RECOGNIZE! Graffiti Art

Photo of RECOGNIZE exhibition
AREK by Tim Conlon and Dave Hupp, 2007 / Montana spray paint on Sintra panel/182.9 x 609.6 cm (72 x 240 in) / Tim Conlon and Dave Hupp
Con/AREK by Tim Conlon and Dave Hupp, 2007 / Montana spray paint on Sintra panel / 182.9 x 609.6 cm (72 x 240 in) / Tim Conlon and Dave Hupp

The National Portrait Gallery’s “RECOGNIZE! Hip Hop and Contemporary Portraiture” is closing soon, so be sure to see the exhibition before Sunday, October 26, its final day. The exhibition features six artists: photographer David Scheinbaum, painter Kehinde Wiley, poet Nikki Giovanni, installation artist Shinique Smith, video artist Jefferson Pinder, and graffiti artists Tim Conlon and Dave Hupp.

In this blog post, we focus on Tim Conlon and Dave Hupp, local graffiti artists who created four large murals that line the exhibition’s main hallway. These panels, with their sophisticated lettering style and color combinations, transformed the gallery space, bringing the beats and energy of hip hop to the museum’s walls.

 Using the tags “CON” and “AREK,” Tim Conlon and Dave Hupp began writing together in 2000. Conlon brought a flair for figures to their collaborations, and Hupp excelled at quick, complex lettering. Since graffiti is performed without a public audience, a writer’s pseudonym, or “tag,” is the face he presents to the world—his self-portrait. In their artist statement, Hupp and Conlon write that graffiti is “a lifestyle, an addiction, a dysfunctional marriage of secrecy and fame, for better and for worse. Some see it as an insatiable appetite for destruction, but through this abstracted topography we find our creative vision and achieve our self-expression.”

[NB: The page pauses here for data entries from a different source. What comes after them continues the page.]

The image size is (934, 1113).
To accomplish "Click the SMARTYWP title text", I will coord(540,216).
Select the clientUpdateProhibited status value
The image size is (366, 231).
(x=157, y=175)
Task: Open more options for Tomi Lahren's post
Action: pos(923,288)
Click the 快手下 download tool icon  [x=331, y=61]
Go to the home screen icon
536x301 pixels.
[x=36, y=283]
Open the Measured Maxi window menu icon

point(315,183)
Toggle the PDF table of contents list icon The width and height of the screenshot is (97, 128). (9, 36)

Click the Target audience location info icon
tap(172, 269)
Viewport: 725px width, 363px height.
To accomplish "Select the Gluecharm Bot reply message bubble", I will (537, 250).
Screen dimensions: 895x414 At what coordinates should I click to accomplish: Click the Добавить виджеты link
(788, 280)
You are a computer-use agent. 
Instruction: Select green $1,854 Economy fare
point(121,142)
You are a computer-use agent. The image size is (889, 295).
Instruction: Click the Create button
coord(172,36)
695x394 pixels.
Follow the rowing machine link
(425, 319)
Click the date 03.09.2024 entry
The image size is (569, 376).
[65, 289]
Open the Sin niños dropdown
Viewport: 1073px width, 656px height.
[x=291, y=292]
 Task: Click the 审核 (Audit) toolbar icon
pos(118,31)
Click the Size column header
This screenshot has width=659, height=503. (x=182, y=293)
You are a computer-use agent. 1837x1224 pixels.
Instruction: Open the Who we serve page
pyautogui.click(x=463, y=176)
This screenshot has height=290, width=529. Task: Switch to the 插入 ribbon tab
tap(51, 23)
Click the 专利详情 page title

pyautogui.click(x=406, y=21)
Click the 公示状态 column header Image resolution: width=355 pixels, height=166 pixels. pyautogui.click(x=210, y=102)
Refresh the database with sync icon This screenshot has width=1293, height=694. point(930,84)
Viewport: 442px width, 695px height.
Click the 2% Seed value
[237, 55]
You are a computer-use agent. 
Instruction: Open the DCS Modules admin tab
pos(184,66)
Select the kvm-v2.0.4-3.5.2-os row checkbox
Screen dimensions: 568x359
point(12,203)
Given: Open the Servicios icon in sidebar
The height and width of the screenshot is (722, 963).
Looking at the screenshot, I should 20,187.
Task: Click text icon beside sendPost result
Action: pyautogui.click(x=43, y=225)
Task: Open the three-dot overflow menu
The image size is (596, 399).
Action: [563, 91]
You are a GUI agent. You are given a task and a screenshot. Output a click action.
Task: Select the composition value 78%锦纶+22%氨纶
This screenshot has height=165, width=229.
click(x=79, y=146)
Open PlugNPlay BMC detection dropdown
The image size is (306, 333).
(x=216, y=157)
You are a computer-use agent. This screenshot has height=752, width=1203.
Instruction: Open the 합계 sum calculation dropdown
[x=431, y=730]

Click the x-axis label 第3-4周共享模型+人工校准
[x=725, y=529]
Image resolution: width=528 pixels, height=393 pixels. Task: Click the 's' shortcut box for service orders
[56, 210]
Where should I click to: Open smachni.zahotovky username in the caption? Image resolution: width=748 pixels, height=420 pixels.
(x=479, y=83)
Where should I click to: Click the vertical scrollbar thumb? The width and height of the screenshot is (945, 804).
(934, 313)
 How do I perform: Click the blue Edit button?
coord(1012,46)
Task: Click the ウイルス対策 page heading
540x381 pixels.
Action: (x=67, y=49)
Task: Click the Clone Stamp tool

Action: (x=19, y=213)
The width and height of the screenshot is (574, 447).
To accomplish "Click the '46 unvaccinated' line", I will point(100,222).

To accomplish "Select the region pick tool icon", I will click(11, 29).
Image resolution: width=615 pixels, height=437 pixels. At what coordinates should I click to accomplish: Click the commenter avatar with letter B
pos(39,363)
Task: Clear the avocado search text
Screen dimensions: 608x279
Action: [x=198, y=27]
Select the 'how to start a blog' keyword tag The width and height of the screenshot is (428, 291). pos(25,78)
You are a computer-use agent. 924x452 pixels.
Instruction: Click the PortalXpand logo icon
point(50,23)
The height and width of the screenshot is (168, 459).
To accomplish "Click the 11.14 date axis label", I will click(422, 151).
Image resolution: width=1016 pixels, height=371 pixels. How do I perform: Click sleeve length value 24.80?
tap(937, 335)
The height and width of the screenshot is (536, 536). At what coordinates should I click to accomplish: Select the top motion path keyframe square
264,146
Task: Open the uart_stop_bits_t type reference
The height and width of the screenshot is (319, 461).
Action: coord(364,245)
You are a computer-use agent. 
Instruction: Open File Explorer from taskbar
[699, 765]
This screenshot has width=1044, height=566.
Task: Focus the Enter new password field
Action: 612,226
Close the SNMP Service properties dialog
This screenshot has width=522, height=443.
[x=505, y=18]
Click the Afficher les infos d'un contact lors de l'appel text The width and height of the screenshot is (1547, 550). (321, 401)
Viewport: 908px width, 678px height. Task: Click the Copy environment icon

 In January of 2007, before the opening of “RECOGNIZE!” NPG web developer Benjamin Bloom sat down with Tim Conlon and Dave Hupp, and asked them a few questions. You can listen to the complete interview, and see their graffiti murals here.

Photo of Tim Conlon

BB: What makes your style your own, or differentiates it from other people?

Tim Conlon (shown above): I think, just of course, the letters—the name that you choose that’s going to separate you from anyone else. I guess style-wise, my style pretty much reflects mostly New York straight-letter style, or straight-letter wild-style. You know something that’s bar-letters, very readable, you can tell what it says—probably has a little Baltimore influence to it.

And there is some West Coast stuff that I’ve added to it, when I lived out in L.A. for a while. Some little tidbits and painting techniques I do, that I remember from out there. I’d say it’s pretty generic, but I’ve painted enough over the years so that people recognize it. Even if they just glance at it, they probably know it’s me before they read the letters. Same probably goes for Dave too.

Photo of Dave Hupp

Dave Hupp (above): It’s just changed over the years. I don’t do a lot of connections. A lot of single-letter, bar-style—I want it to be readable. When it flies by I want Joe truck driver to be able to read it. You know, the average person. I don’t want it to be some wild crazy stuff that you can’t read. So usually each letter is separate. There maybe some simple connections, but just real bold bar-style letters.

I’m from Baltimore, so it’s got a Baltimore flair. But it’s got a lot of influence from a variety of people I hang with and know. I get influence from a lot of different things, and a lot of different people from all over.

BB: How do you feel about graffiti being in a museum?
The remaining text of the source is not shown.